Did I mention it was hot? Holy hannah it was hot! With Mount Mitchell looming on Monday, I followed my plan and just sat in toward the mid-to-back of the pack for nearly the entire race and tried to avoid pedaling at all costs. I had two water bottles for race and thought that would be enough. It wasn't. Had the race lasted even a few minutes longer I would have started getting dehydrated.

With the heat keeping everyone's aggressiveness in check, it was clear that the whole race was going to come down to the last 2K before the finish. There is a nice 200-foot climb over 1K (just long enough and steep enough that I had to go into the small chainring) and then a final 1000 meters of flat-to-slightly-uphill coming to the line. I could tell things were going to spread out a bit by the top of the climb so my goal was to be near the front.
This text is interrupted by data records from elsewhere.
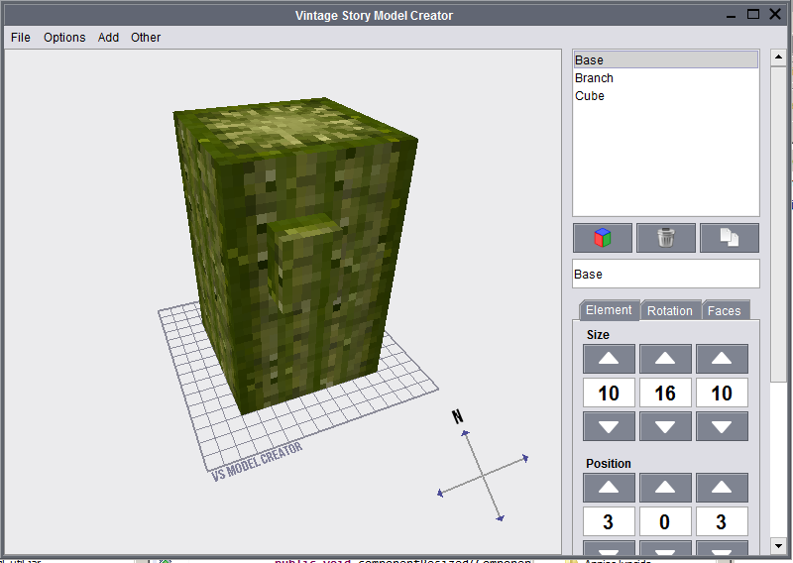793x563 pixels.
Task: Increase the middle Size value
Action: coord(665,359)
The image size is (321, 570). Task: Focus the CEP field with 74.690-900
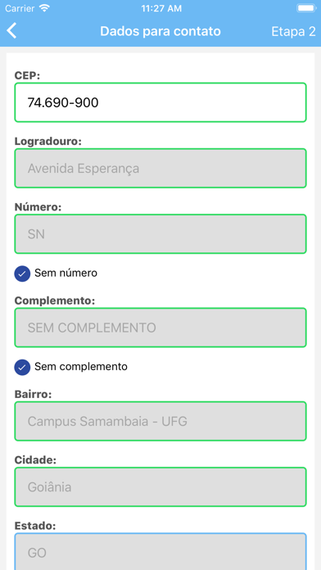161,102
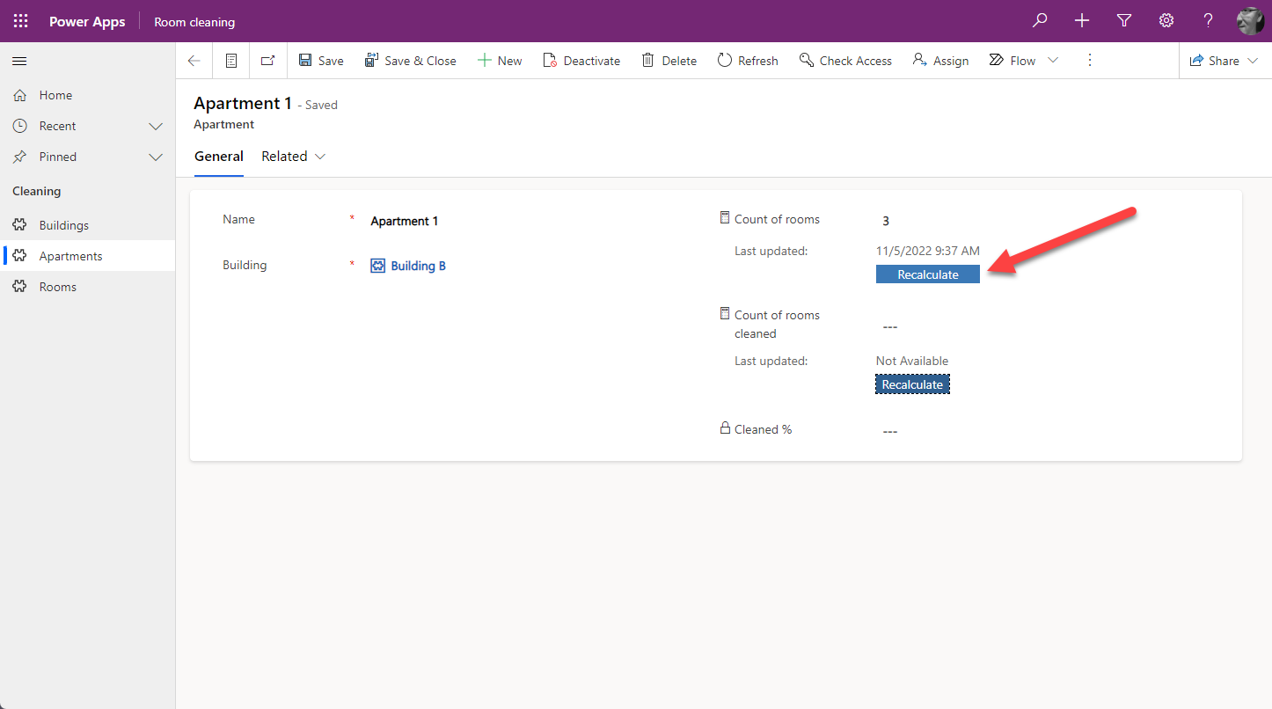The image size is (1272, 709).
Task: Collapse the site map hamburger menu
Action: tap(19, 61)
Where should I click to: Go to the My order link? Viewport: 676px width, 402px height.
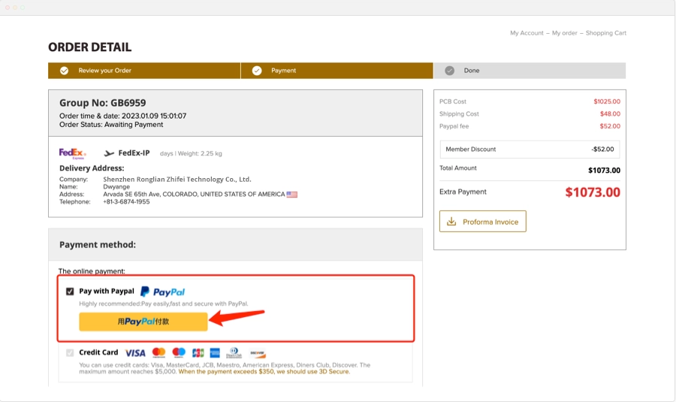[x=564, y=33]
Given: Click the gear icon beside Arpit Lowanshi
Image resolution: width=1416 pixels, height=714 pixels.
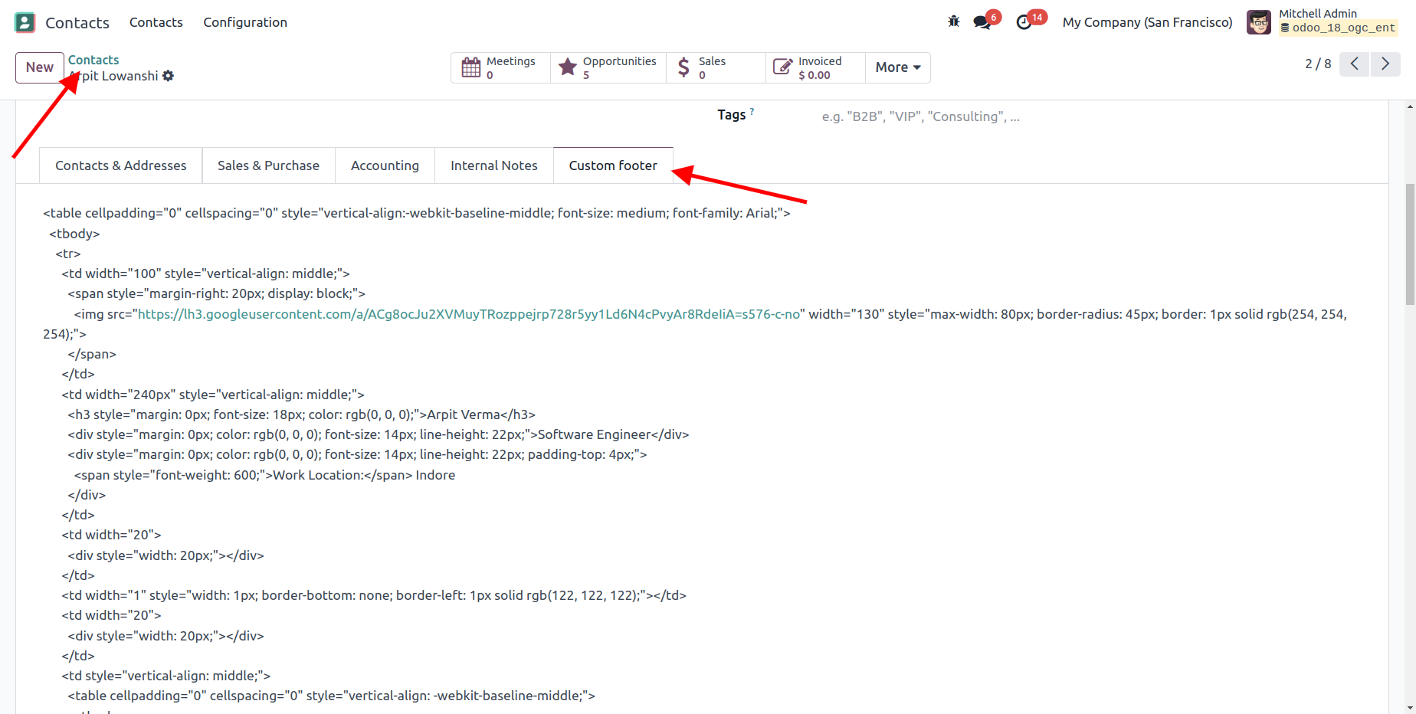Looking at the screenshot, I should 169,76.
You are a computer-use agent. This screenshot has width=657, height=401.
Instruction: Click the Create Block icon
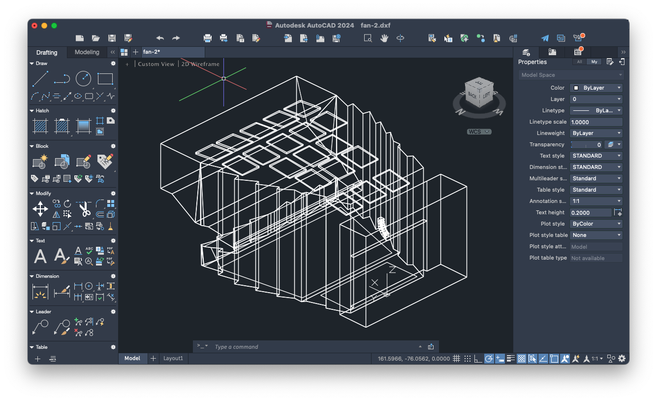pyautogui.click(x=40, y=161)
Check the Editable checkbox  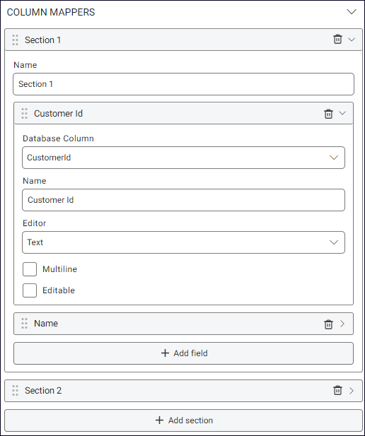(x=30, y=290)
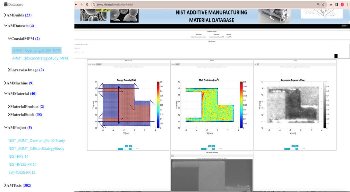Open the browser profile avatar
The height and width of the screenshot is (192, 350).
click(x=342, y=4)
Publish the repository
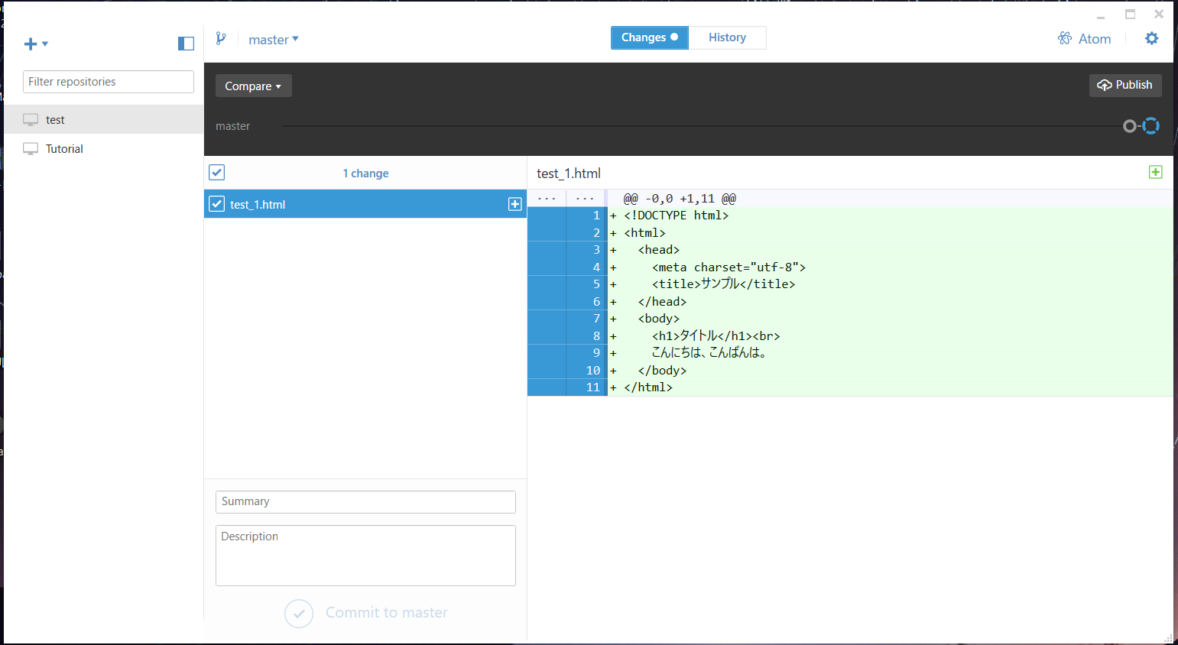This screenshot has width=1178, height=645. 1125,85
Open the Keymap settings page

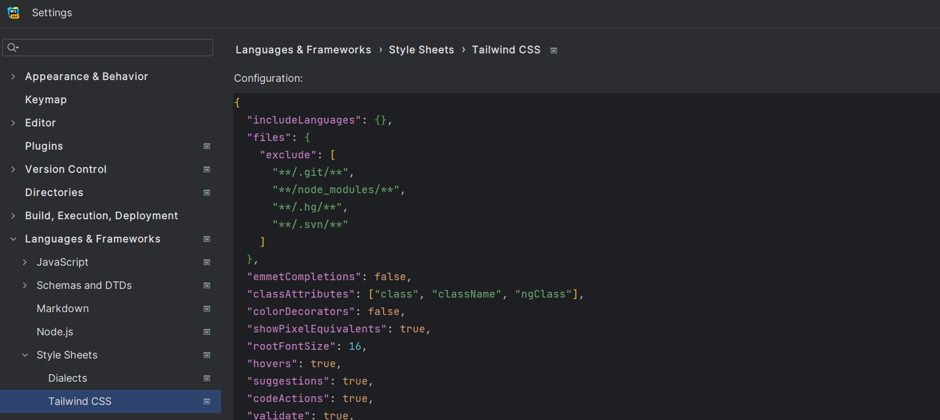[x=46, y=100]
With 2.25 kilometers to go, I made my way up the right hand side of the pack, went to the front as we worked our way up the hill, and kept trying to go hard without blowing up. At the top, there were two guys who had stayed with me and we had some decent separation on the field but there was still a long way to go to get to the line.

I let another guy come around me and he pulled for a bit and then slowed to play cat-and-mouse. He kept twitching his elbow to signal that it was time for me to come around and take a turn but I was having none of that. I yelled out "sorry, dude, but I'm not gonna pull through" but he kept slowing down until I was worried the rest of the field would catch us so I went to the front and headed toward the line. I knew the two guys would sit on my wheel and sprint around me when we got to the 200 meter mark so I saved just enough in the tank that I would be able to manage at least a meager sprint to keep things interesting.

My sprint is pretty weak anyway, and after four minutes of VO2Max effort I wasn't hopeful, but a top three finish would be better than getting swallowed up by the pack. Sure enough, one guy came around and so with about 150 meters to go I jumped up out of the saddle with just enough ooomph to pass him and hold it to the line for my second road race win as a Cat4.

Here's a photo of the sprint finish. The photographer apologized to me personally afterward for having mistakenly bumped her camera to the wrong setting right before we came over the hill, but the photo is certainly good enough to get the general idea:

Average power for the entire race: 179 watts (29% of time spent not pedaling)
Average power for last 4.2 minutes: 420 watts
Average power for the last 10 seconds: a meager 882 watts--but just enough

Now I gotta rehydrate, keep the legs up, eat, and rest. Monday's gonna be tough.